- [WHAT NEEDS TO BE DONE]: What you should end up with is an exact copy of the lines from the one holding "The width and" through the last line of the entries below, both included, and nothing else; leave every picture out.

(Data entries)
Content starts

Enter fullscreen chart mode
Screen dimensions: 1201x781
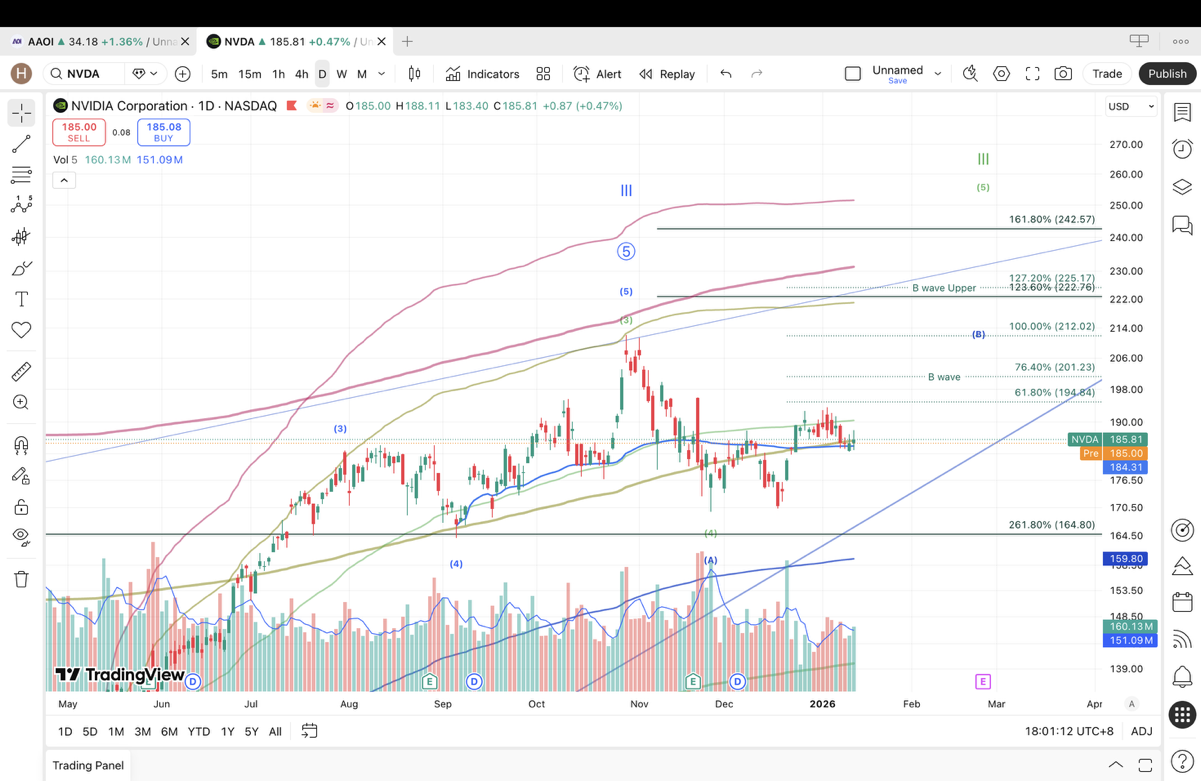[x=1032, y=74]
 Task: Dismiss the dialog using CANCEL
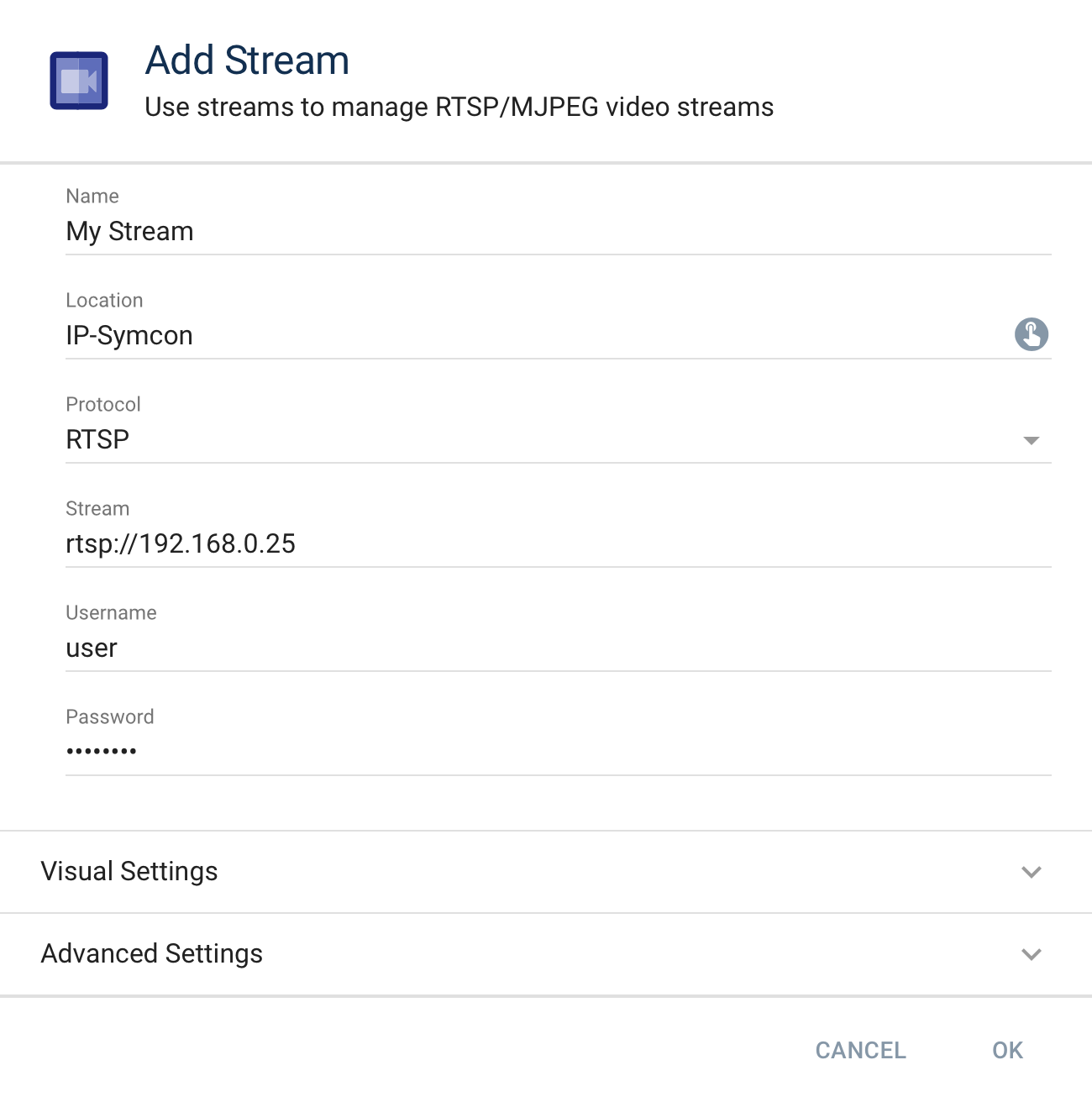point(859,1050)
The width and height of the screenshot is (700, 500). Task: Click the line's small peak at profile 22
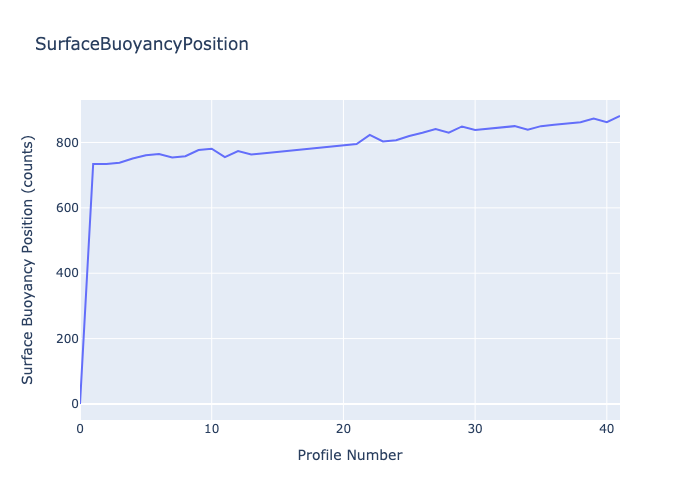[x=370, y=135]
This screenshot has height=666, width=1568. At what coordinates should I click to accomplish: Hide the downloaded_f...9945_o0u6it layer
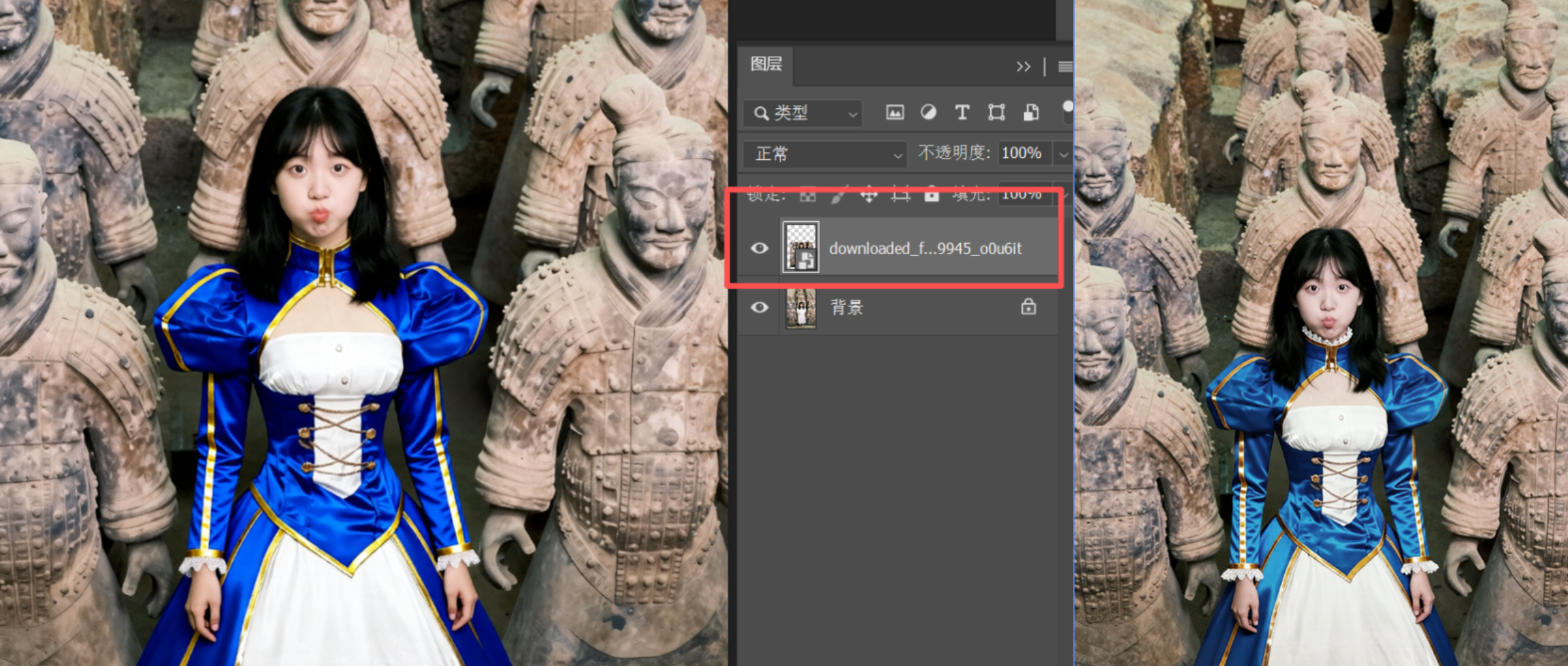pyautogui.click(x=760, y=248)
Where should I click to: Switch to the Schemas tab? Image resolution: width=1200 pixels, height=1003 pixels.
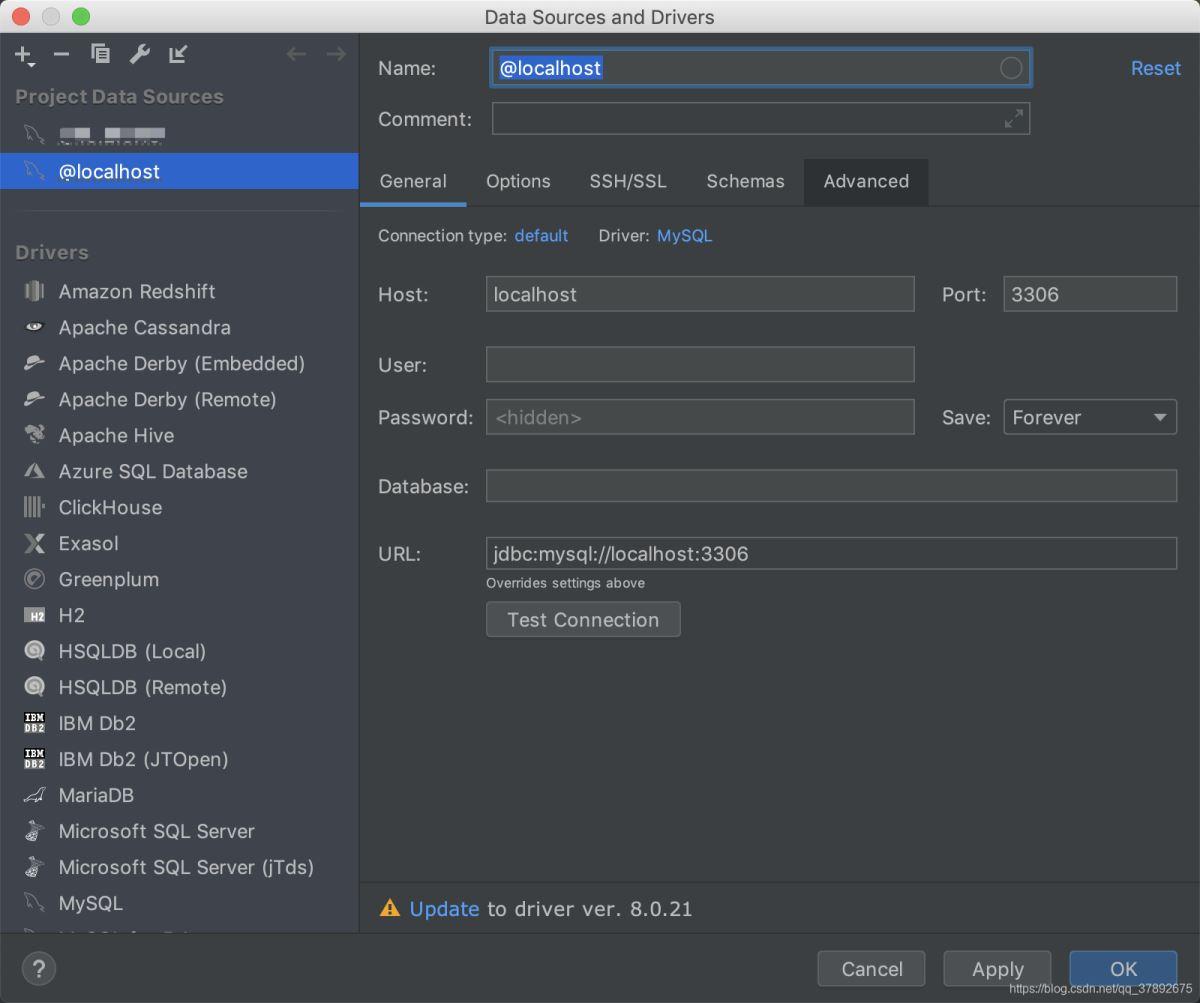tap(745, 181)
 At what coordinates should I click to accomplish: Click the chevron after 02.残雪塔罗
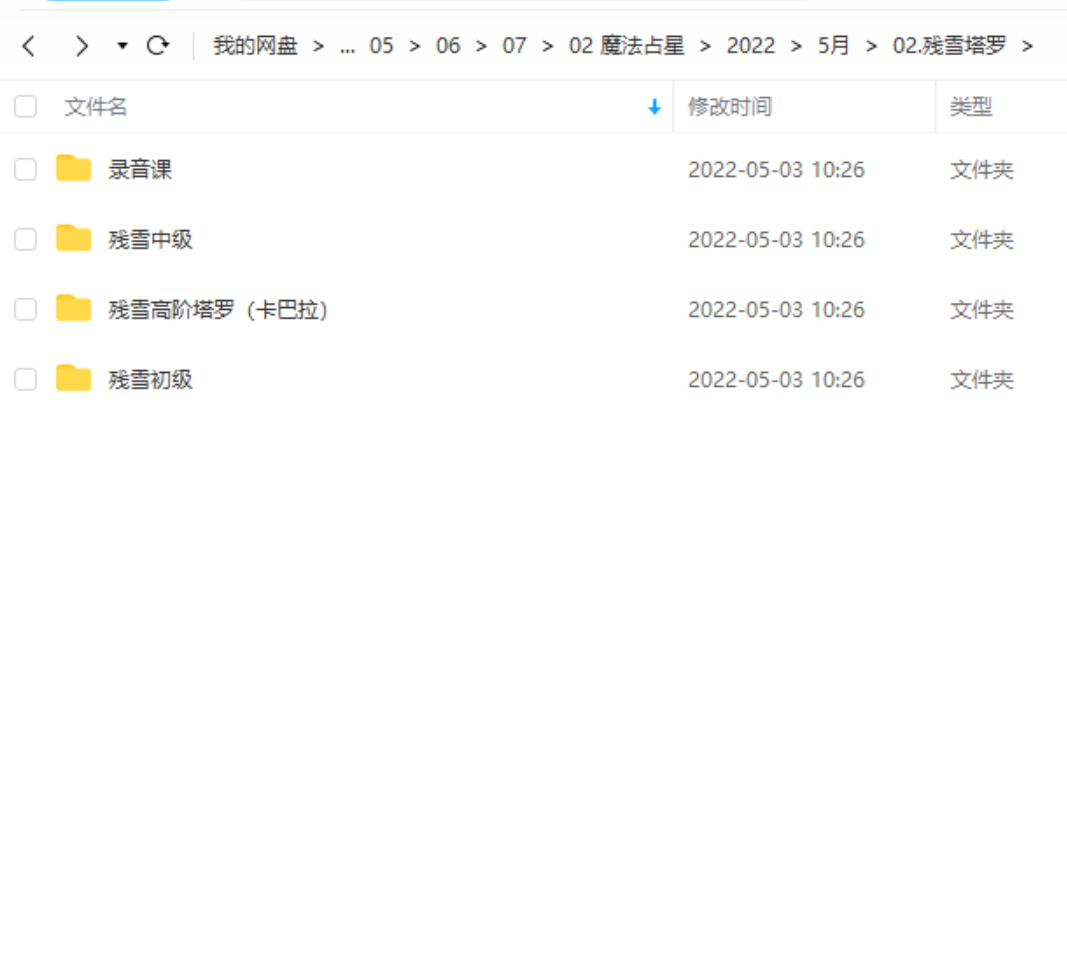tap(1029, 46)
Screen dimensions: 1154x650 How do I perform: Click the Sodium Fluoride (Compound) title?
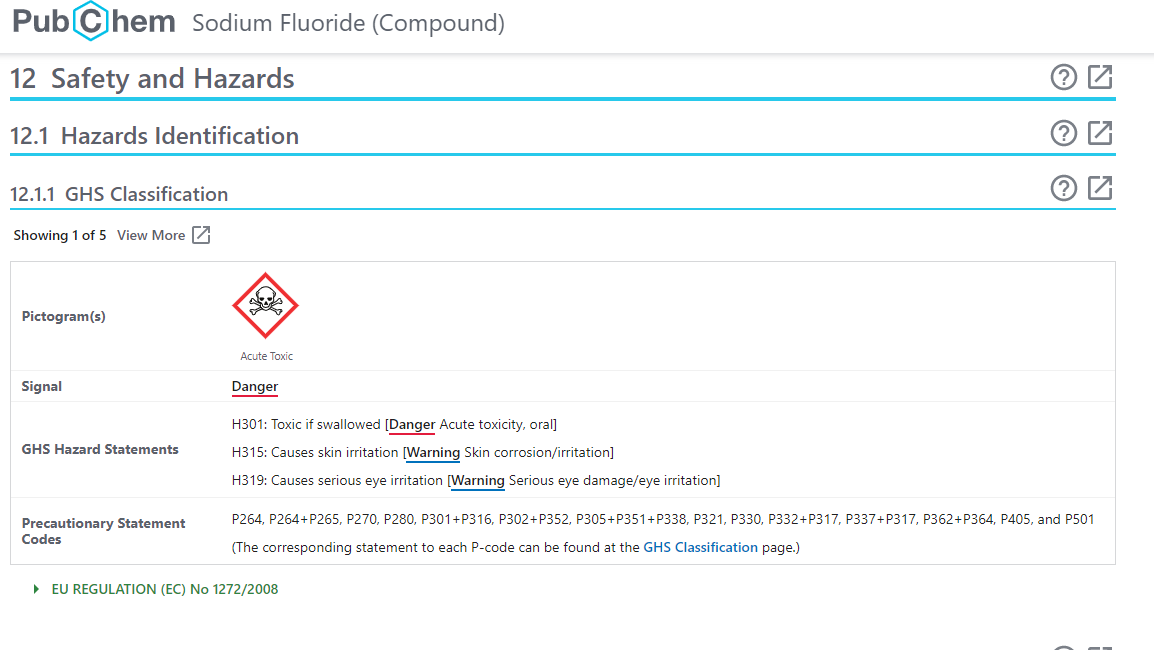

Content ends

- [RESPONSE TO THIS TASK]:
The width and height of the screenshot is (700, 500). Task: Click the line's small peak at profile 22
[x=370, y=135]
This screenshot has height=666, width=1568. At what coordinates should I click to accomplish: Hide the downloaded_f...9945_o0u6it layer
pyautogui.click(x=760, y=248)
Where should I click to: Switch to the Schemas tab? Image resolution: width=1200 pixels, height=1003 pixels.
tap(745, 181)
 At what coordinates should I click to accomplish: Click the chevron after 02.残雪塔罗
tap(1029, 46)
Screen dimensions: 1154x650 How do I perform: Click the Sodium Fluoride (Compound) title?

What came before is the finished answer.